Profit in services is zero-sum, just transfer of wealth from the many to the few. Nothing is created, really, just vapor. If you care to, check out what happened in Uruguay leading up to 1970, and the aftermath. It was quite instructuve. Deindustrialization, now called financialization, destroys an economy. Thank you guys, so much.
I'm with you, my brother, in your desire for a two-party system, but not this Republican Party. It's one thing to be the loyal opposition; it's quite another to be the Just Say No party.
I remind you the Democratic Party went through a similar painful transition after LBJ, when the Southern Democrats (who were Democrats in name only) began to jump ship. From 1968-2008, only two Democrats were elected President, and they were both from the South, and during most of the Clinton administration, Republicans controlled Congress.
The point is that once a party falls from grace, it's a long, hard slog back. But rather than move toward the center, as Democrats had to do, the Republican Party seems bound and determined to keep moving farther right. Now you may take that assessment as baring my fangs, but I'm offering it as advice to anyone who's really interested in restoring the two-party system.
If Republicans really want to begin a comeback, someone in the party needs to publicly condemn extremism and tell Rush Limbaugh to sit down and shut up. Same goes for the clowns on Fox News. These people aren't doing you any favors with the Independents and Moderates your party desperately needs.
There is a precedent.
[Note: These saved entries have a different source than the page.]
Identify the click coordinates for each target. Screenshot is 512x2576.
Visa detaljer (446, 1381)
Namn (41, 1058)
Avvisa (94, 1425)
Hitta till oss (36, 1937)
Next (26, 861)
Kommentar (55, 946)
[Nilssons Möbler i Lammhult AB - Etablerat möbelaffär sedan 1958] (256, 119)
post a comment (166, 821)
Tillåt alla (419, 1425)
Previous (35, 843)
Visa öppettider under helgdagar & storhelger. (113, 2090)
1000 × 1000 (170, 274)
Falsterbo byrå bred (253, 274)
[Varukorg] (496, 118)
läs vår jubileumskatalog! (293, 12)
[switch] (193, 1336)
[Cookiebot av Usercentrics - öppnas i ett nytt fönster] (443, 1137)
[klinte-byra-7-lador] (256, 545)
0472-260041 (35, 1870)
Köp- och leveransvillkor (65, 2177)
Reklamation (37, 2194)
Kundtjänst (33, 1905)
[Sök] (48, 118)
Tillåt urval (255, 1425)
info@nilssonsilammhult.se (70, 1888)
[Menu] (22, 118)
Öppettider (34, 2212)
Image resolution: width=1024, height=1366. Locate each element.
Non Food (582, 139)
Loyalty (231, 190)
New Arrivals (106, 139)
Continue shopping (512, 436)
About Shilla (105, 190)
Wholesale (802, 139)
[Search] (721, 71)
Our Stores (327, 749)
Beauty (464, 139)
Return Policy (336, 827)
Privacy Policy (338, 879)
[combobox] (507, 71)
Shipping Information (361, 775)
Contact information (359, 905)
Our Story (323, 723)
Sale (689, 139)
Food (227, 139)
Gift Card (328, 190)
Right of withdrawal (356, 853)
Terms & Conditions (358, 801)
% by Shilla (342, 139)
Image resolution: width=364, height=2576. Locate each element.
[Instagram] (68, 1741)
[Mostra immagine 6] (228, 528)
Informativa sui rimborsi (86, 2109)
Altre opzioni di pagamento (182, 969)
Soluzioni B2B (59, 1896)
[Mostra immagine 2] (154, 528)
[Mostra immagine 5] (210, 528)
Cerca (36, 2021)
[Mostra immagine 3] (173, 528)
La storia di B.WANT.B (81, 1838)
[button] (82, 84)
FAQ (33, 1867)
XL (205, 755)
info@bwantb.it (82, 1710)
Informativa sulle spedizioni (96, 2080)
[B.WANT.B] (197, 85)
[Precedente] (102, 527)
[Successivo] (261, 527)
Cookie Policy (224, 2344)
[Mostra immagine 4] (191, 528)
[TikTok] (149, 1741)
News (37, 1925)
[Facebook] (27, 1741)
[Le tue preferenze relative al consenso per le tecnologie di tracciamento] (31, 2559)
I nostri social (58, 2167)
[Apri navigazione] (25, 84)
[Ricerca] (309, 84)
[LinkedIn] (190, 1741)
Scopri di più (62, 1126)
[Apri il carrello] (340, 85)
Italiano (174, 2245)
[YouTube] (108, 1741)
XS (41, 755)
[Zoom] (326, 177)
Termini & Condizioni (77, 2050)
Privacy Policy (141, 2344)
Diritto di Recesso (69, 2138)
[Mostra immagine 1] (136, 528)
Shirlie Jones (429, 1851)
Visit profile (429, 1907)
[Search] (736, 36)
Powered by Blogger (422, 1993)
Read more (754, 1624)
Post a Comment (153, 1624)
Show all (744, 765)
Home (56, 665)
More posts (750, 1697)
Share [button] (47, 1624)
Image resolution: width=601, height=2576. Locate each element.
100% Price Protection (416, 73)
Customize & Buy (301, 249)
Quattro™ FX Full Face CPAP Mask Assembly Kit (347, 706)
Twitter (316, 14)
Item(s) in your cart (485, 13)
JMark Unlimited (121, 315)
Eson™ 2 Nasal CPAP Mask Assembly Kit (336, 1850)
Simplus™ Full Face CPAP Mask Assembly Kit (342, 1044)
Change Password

It was Senator Margaret Chase Smith, a Maine Republican, who delivered a Senate speech she called a "Declaration of Conscience". As Wikipedia describes it:
" In a clear attack on McCarthyism, she called for an end to "character assassinations" and named "some of the basic principles of Americanism: The right to criticize; The right to hold unpopular beliefs; The right to protest; The right of independent thought." She said "freedom of speech is not what it used to be in America," and decried "cancerous tentacles of 'know nothing, suspect everything' attitudes." Six other Republican Senators—Wayne Morse, Irving M. Ives, Charles W. Tobey, Edward John Thye, George Aiken, and Robert C. Hendrickson—joined Smith in condemning the tactics of McCarthyism."
What the Republican Party needs is more traditional Republicans with that kind of courage. Until they start reversing the direction of their Party, it will remain a party in a decline.
Douglas: glad to know.
Bobker: That’s the usual response. They’re worse, you must stand your ground. Politics is the art of the possible.
James: If that is what it takes, so be it. I’d prefer to try to restore the brand to what it once was rather than leave it, however.
Djohn: That’s a sentiment not foreign in ardent republican circles and it leaves me a little dumbfounded. By his leaving we are handing democrats filibuster proof majority. Was the fight worth it? Know what I mean?
KTM: Maybe I have higher hope for libertarians having been a young, single, childless, male and have figured out the role as I have worked in municipal government. There’s hope for them, honest.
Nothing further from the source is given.